» **What is required**
Can you copy the entries word for word, beginning at the line that has "Viewport: 534px width, 443px height." and stopping after the line that has "click(268, 428)"? Leave the pictures out of your copy.

» **Record set**

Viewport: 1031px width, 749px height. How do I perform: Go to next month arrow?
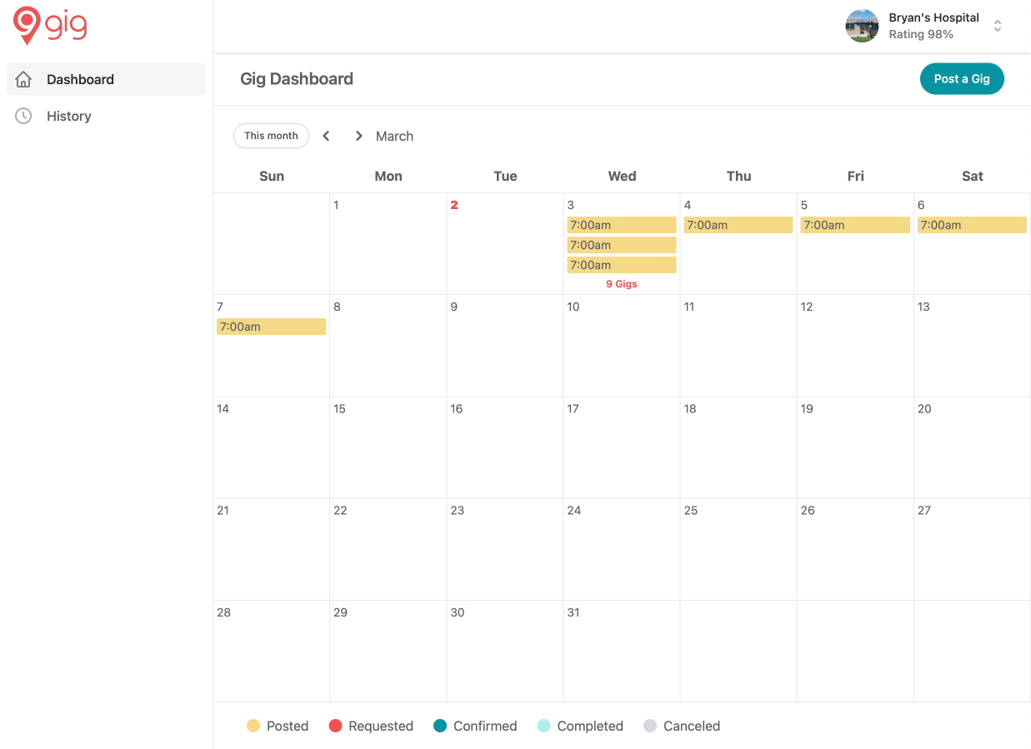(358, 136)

---

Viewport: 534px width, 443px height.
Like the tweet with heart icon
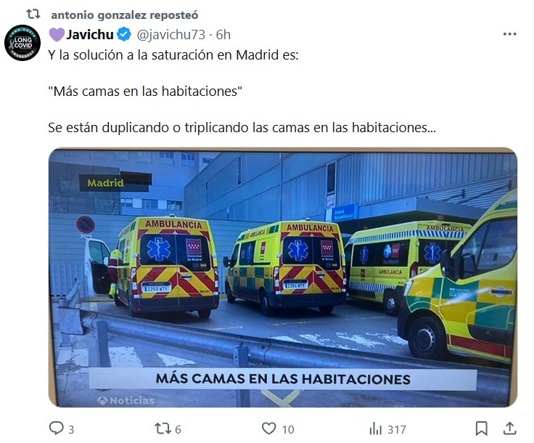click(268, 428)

» **Completed task**
Viewport: 534px width, 443px height.
Like the tweet with heart icon
click(268, 428)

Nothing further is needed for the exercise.